OBJECTIVES: To describe antimicrobial prescribing by Belgian dentists in ambulatory care, from 2010 until 2016.
MATERIALS AND METHODS: Reimbursement data from the Belgian National Institute for Health and Disability Insurance were analysed to evaluate antimicrobial prescribing (WHO ATC-codes J01/P01AB). Utilisation was expressed in defined daily doses (DDDs), and in DDDs and packages per 1000 inhabitants per day (DID and PID, respectively). Additionally, the number of DDD and packages per prescriber was calculated.

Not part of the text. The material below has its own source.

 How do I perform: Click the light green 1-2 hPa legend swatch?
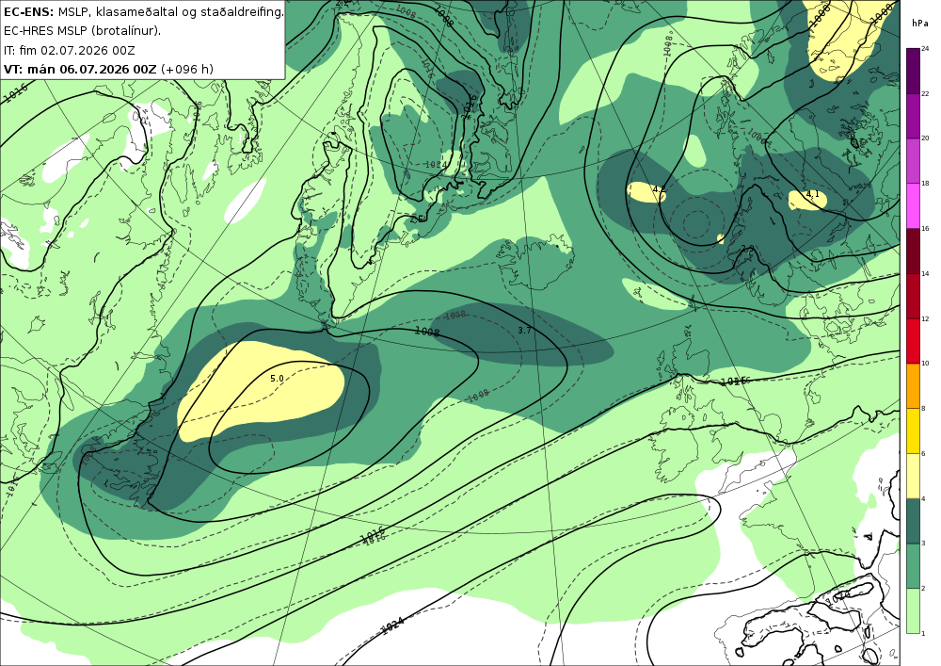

RESULTS: In 2016, the dentistry-related prescribing rate of 'Antibacterials for systemic use' (J01) and 'Antiprotozoals' (P01AB) was 1.607 and 0.014 DID, respectively. From 2010 to 2016, the DID rate of J01 increased by 6.3%, while the PID rate declined by 6.7%. Amoxicillin and amoxicillin with an enzyme inhibitor were the most often prescribed products, followed by clindamycin, clarithromycin, doxycycline, azithromycin and metronidazole. The proportion of amoxicillin relative to amoxicillin with an enzyme inhibitor was low. The narrow-spectrum antibiotic penicillin V was almost never prescribed.
CONCLUSIONS: Antibiotics typically classified as broad- or extended-spectrum were prescribed most often by Belgian dentists during the period 2000-2016. Although the DID rate of all 'Antibacterials for systemic use' (J01) increased over the years, the number of prescriptions per dentist decreased since 2013. The high prescription level of amoxicillin with an enzyme inhibitor is particularly worrying. It indicates that there is a need for comprehensive clinical practice guidelines for Belgian dentists.